Como é de praxe nas grandes manobras militares, a Air Defender 23 se orienta por uma situação fictícia, porém o mais realista possível. No caso, trata-se de uma resposta ao ataque a um dos países-membros da aliança militar. O portal de notícias alemão Tagesschau.de descreve assim o roteiro:
“Uma aliança militar do leste, com o nome inventado ‘Occasus’, já domina partes da Alemanha, e agora pretende também ocupar o porto de Rostock com tropas especiais. As forças aliadas tentam vencer essa ofensiva.” Além disso: “A população está debilitada pela pandemia de covid-19, as reservas de energia estão se esgotando, o inimigo realiza operações de sabotagem.”
“Tudo isso foi desenvolvido nos últimos dois anos como roteiro”, prossegue Tagesschau.de. “A Rùssia não é mencionada expressamente com uma sílaba sequer, e a Otan tem enfatizado repetidamente que a megamanobra tem caráter puramente defensivo, não é voltada contra Moscou.”
Previstos distúrbios no tráfego aéreo comercial
O treinamento provocará bloqueios temporários à aviação civil em três zonas do espaço aéreo alemão: no litoral norte e nas regiões leste e sudoeste. Esse deverá ser um dos maiores desafios do exercício, já que essas áreas fazem parte das rotas mais usadas pela aviação civil em todo o mundo, e seu impacto sobre o setor ainda é incerto.
Gerhartz disse esperar que voos comerciais não sejam cancelados, mas não descartou atrasos em pousos e decolagens. Do lado empresarial, a mesma expectativa foi reforçada pela associação europeia de linhas aéreas Airlines for Europe. Não prevendo cancelamentos, a entidade minimizou o impacto de eventuais atrasos, mas não descartou maiores inconveniências para os passageiros.
O especialista em tráfego aéreo Clemens Bollinger ressalta que, diferentemente do que acontece em outros países europeus, controladores aéreos civis e militares já trabalham juntos na Alemanha há 30 anos, justamente pelo fato de o tráfego no espaço aéreo alemão ser intenso.
Segundo ele, na França é comum militares interditarem para a aviação civil zonas inteiras, mas isso não ocorre na Alemanha. “Só a experiência e a perícia dos técnicos, sozinha, não basta para garantir pontualidade”, destaca Bollinger, ainda mais num momento em que o tráfego aéreo no espaço europeu retorna a patamares similares aos de antes da pandemia: “Há muitos fatores que podem gerar atrasos, como temporais, outros eventos climáticos ou congestionamento [do espaço aéreo].”

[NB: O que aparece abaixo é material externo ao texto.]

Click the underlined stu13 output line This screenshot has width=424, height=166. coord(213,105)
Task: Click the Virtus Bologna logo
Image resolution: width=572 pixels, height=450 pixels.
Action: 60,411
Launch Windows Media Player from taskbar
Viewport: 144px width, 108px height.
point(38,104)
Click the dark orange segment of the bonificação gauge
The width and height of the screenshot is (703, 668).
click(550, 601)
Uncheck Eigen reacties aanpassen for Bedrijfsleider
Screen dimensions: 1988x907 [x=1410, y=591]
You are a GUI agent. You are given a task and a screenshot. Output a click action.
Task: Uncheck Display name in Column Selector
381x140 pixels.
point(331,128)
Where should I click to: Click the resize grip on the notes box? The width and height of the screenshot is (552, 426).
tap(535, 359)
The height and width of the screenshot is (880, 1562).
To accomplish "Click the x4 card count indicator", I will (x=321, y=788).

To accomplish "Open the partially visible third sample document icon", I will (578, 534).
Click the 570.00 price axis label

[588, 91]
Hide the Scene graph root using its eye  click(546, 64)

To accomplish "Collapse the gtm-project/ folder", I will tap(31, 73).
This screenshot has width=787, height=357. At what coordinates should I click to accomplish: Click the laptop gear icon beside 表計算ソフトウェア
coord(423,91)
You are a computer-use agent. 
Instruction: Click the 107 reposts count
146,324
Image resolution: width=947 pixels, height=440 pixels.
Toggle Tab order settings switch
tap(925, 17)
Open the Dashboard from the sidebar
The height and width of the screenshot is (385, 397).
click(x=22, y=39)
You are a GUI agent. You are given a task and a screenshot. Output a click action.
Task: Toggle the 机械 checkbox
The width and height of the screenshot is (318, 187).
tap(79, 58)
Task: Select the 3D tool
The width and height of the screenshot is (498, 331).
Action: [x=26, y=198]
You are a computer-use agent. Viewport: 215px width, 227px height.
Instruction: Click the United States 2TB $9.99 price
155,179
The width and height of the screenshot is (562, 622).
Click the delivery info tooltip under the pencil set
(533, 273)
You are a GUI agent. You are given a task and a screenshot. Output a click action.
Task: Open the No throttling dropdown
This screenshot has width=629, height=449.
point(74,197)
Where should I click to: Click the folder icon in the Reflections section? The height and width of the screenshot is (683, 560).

Manutenção de rotina aérea também é sinal à Rússia
“Ao optar por realizar o exercício militar paralelo ao tráfego aéreo regular de civis, a Otan envia uma mensagem política à Rússia”, sublinha Toben Arnold, do Instituto Alemão de Assuntos Internacionais e de Segurança (SWP). “Obviamente é uma sinalização clara no sentido de demonstrar, mesmo com um espaço aéreo super frequentado, a prontidão e disposição de defender o território da aliança.”
O tenente-general Gerhartz explica que os exercícios incluem simulações também em terra, como a evacuação a partir de aeroportos – cenário, ao que tudo indica, incluído após as cenas de caos no aeroporto de Cabul com a tomada do Afeganistão pelo Talibã em 2021, quando os Estados Unidos e países aliados encerraram suas operações no país.
Outros roteiros simulam o apoio a tropas terrestres, batalhas aéreas e a neutralização de foguetes de médio alcance. Para essa última missão, os militares americanos enviarão o mais moderno caça da Otan, o bombardeiro furtivo F-35. No Mar do Norte também será treinada a defesa contra submarinos e navios, acrescenta Arnold.
Megamanobra coincide com contraofensiva ucraniana
Apesar de muitos associarem o exercício à invasão da Ucrânia pela Rússia, Gerhartz, da Força Aérea alemã, não fez nenhuma menção aos russos durante a apresentação da Air Defender 23 à imprensa em Berlim.
Coube à embaixadora dos Estados Unidos na Alemanha, Amy Gutmann, tomar a iniciativa de citar nominalmente o presidente russo, Vladimir Putin, na ocasião, frisando que “preparar-se e prevenir-se nunca foi tão importante como hoje”.
O exercício da Otan pode ter efeitos colaterais nem tão indesejados assim: o de desafiar uma inteligência militar russa dividida entre estudar o treinamento e lidar com uma contraofensiva ucraniana cada vez mais intensa no sul e no leste do país.